### Problem statement
Could you return each of these records unchanged, line for line?

start Record list

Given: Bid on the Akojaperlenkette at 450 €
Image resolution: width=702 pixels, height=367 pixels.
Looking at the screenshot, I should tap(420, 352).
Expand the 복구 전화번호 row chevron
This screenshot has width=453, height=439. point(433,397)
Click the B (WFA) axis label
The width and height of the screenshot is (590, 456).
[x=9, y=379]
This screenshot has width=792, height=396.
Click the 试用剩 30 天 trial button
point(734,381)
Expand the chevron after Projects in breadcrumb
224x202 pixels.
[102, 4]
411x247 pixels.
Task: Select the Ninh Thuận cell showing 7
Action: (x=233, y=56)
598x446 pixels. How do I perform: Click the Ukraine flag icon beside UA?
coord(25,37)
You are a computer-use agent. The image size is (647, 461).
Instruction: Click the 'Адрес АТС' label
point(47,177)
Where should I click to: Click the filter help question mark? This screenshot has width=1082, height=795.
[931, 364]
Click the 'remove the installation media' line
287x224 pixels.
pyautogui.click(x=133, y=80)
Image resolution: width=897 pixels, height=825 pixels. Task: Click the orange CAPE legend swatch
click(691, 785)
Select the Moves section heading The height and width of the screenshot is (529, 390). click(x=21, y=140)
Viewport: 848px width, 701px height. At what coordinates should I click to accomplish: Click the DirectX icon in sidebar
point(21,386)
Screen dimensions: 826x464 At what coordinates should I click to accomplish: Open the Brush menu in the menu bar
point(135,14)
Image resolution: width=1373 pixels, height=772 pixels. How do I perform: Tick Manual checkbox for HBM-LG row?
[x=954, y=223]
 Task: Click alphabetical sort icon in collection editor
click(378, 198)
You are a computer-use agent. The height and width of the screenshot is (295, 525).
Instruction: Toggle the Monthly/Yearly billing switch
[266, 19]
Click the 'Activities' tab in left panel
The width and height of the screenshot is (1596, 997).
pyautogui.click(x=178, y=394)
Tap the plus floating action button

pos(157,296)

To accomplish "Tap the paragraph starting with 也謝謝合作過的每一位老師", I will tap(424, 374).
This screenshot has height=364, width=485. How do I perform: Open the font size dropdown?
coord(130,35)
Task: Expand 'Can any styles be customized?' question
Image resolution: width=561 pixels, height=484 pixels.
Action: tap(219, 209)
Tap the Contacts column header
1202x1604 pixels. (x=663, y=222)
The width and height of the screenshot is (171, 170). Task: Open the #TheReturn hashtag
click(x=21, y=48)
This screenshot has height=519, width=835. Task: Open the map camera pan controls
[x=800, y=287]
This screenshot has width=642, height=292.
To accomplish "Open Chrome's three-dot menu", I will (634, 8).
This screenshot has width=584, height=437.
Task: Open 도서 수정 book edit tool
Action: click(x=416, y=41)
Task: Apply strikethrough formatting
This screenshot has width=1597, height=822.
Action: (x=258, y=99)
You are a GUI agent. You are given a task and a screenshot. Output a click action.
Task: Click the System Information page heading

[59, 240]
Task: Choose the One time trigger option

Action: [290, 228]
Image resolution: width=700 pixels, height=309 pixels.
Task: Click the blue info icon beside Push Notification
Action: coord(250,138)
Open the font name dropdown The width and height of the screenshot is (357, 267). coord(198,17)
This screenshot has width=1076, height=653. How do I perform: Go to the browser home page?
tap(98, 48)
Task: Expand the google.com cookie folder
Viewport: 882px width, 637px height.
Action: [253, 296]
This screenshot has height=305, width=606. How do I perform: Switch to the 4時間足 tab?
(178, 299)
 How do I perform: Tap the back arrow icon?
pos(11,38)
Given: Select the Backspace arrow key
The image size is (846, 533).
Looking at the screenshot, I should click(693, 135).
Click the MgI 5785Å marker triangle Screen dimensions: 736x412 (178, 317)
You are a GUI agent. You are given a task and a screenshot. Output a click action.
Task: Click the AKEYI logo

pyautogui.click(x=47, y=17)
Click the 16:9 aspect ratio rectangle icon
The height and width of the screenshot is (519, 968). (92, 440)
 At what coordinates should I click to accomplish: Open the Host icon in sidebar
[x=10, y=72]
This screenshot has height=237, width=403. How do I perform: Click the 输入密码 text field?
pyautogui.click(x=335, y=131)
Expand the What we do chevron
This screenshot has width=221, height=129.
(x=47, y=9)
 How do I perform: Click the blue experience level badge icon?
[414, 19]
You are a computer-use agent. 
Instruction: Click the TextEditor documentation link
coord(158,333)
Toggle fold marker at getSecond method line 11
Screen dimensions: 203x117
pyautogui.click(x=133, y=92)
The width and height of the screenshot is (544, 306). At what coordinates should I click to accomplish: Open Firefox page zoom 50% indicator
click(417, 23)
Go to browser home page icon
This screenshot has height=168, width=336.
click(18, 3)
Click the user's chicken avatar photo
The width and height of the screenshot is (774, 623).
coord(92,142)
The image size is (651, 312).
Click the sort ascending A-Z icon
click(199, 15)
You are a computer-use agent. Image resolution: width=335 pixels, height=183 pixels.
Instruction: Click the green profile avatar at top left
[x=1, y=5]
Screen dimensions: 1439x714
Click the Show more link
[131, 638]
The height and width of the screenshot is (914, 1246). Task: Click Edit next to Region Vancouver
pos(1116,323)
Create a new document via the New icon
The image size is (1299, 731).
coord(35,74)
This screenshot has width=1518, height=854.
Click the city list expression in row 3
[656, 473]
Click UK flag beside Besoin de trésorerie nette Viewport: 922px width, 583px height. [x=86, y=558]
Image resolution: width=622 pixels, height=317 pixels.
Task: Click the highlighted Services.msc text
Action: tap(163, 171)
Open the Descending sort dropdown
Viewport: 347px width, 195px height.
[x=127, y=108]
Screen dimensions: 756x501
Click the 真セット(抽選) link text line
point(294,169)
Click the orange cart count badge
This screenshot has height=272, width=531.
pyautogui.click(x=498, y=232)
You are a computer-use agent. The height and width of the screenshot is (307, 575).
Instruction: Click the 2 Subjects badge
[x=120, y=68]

end Record list

### Task response
Given: Bid on the Akojaperlenkette at 450 €
Image resolution: width=702 pixels, height=367 pixels.
Looking at the screenshot, I should tap(420, 352).
Expand the 복구 전화번호 row chevron
This screenshot has width=453, height=439. point(433,397)
Click the B (WFA) axis label
The width and height of the screenshot is (590, 456).
[x=9, y=379]
This screenshot has width=792, height=396.
Click the 试用剩 30 天 trial button
point(734,381)
Expand the chevron after Projects in breadcrumb
224x202 pixels.
[102, 4]
411x247 pixels.
Task: Select the Ninh Thuận cell showing 7
Action: (x=233, y=56)
598x446 pixels. How do I perform: Click the Ukraine flag icon beside UA?
coord(25,37)
You are a computer-use agent. The image size is (647, 461).
Instruction: Click the 'Адрес АТС' label
point(47,177)
Where should I click to: Click the filter help question mark? This screenshot has width=1082, height=795.
[931, 364]
Click the 'remove the installation media' line
287x224 pixels.
pyautogui.click(x=133, y=80)
Image resolution: width=897 pixels, height=825 pixels. Task: Click the orange CAPE legend swatch
click(691, 785)
Select the Moves section heading The height and width of the screenshot is (529, 390). click(x=21, y=140)
Viewport: 848px width, 701px height. At what coordinates should I click to accomplish: Click the DirectX icon in sidebar
point(21,386)
Screen dimensions: 826x464 At what coordinates should I click to accomplish: Open the Brush menu in the menu bar
point(135,14)
Image resolution: width=1373 pixels, height=772 pixels. How do I perform: Tick Manual checkbox for HBM-LG row?
[x=954, y=223]
 Task: Click alphabetical sort icon in collection editor
click(378, 198)
You are a computer-use agent. The height and width of the screenshot is (295, 525).
Instruction: Toggle the Monthly/Yearly billing switch
[266, 19]
Click the 'Activities' tab in left panel
The width and height of the screenshot is (1596, 997).
pyautogui.click(x=178, y=394)
Tap the plus floating action button

pos(157,296)

To accomplish "Tap the paragraph starting with 也謝謝合作過的每一位老師", I will tap(424, 374).
This screenshot has height=364, width=485. How do I perform: Open the font size dropdown?
coord(130,35)
Task: Expand 'Can any styles be customized?' question
Image resolution: width=561 pixels, height=484 pixels.
Action: tap(219, 209)
Tap the Contacts column header
1202x1604 pixels. (x=663, y=222)
The width and height of the screenshot is (171, 170). Task: Open the #TheReturn hashtag
click(x=21, y=48)
This screenshot has height=519, width=835. Task: Open the map camera pan controls
[x=800, y=287]
This screenshot has width=642, height=292.
To accomplish "Open Chrome's three-dot menu", I will (634, 8).
This screenshot has width=584, height=437.
Task: Open 도서 수정 book edit tool
Action: click(x=416, y=41)
Task: Apply strikethrough formatting
This screenshot has width=1597, height=822.
Action: (x=258, y=99)
You are a GUI agent. You are given a task and a screenshot. Output a click action.
Task: Click the System Information page heading

[59, 240]
Task: Choose the One time trigger option

Action: [290, 228]
Image resolution: width=700 pixels, height=309 pixels.
Task: Click the blue info icon beside Push Notification
Action: coord(250,138)
Open the font name dropdown The width and height of the screenshot is (357, 267). coord(198,17)
This screenshot has width=1076, height=653. How do I perform: Go to the browser home page?
tap(98, 48)
Task: Expand the google.com cookie folder
Viewport: 882px width, 637px height.
Action: [253, 296]
This screenshot has height=305, width=606. How do I perform: Switch to the 4時間足 tab?
(178, 299)
 How do I perform: Tap the back arrow icon?
pos(11,38)
Given: Select the Backspace arrow key
The image size is (846, 533).
Looking at the screenshot, I should click(693, 135).
Click the MgI 5785Å marker triangle Screen dimensions: 736x412 (178, 317)
You are a GUI agent. You are given a task and a screenshot. Output a click action.
Task: Click the AKEYI logo

pyautogui.click(x=47, y=17)
Click the 16:9 aspect ratio rectangle icon
The height and width of the screenshot is (519, 968). (92, 440)
 At what coordinates should I click to accomplish: Open the Host icon in sidebar
[x=10, y=72]
This screenshot has height=237, width=403. How do I perform: Click the 输入密码 text field?
pyautogui.click(x=335, y=131)
Expand the What we do chevron
This screenshot has width=221, height=129.
(x=47, y=9)
 How do I perform: Click the blue experience level badge icon?
[414, 19]
You are a computer-use agent. 
Instruction: Click the TextEditor documentation link
coord(158,333)
Toggle fold marker at getSecond method line 11
Screen dimensions: 203x117
pyautogui.click(x=133, y=92)
The width and height of the screenshot is (544, 306). At what coordinates should I click to accomplish: Open Firefox page zoom 50% indicator
click(417, 23)
Go to browser home page icon
This screenshot has height=168, width=336.
click(18, 3)
Click the user's chicken avatar photo
The width and height of the screenshot is (774, 623).
coord(92,142)
The image size is (651, 312).
Click the sort ascending A-Z icon
click(199, 15)
You are a computer-use agent. Image resolution: width=335 pixels, height=183 pixels.
Instruction: Click the green profile avatar at top left
[x=1, y=5]
Screen dimensions: 1439x714
Click the Show more link
[131, 638]
The height and width of the screenshot is (914, 1246). Task: Click Edit next to Region Vancouver
pos(1116,323)
Create a new document via the New icon
The image size is (1299, 731).
coord(35,74)
This screenshot has width=1518, height=854.
Click the city list expression in row 3
[656, 473]
Click UK flag beside Besoin de trésorerie nette Viewport: 922px width, 583px height. [x=86, y=558]
Image resolution: width=622 pixels, height=317 pixels.
Task: Click the highlighted Services.msc text
Action: tap(163, 171)
Open the Descending sort dropdown
Viewport: 347px width, 195px height.
[x=127, y=108]
Screen dimensions: 756x501
Click the 真セット(抽選) link text line
point(294,169)
Click the orange cart count badge
This screenshot has height=272, width=531.
pyautogui.click(x=498, y=232)
You are a computer-use agent. The height and width of the screenshot is (307, 575).
Instruction: Click the 2 Subjects badge
[x=120, y=68]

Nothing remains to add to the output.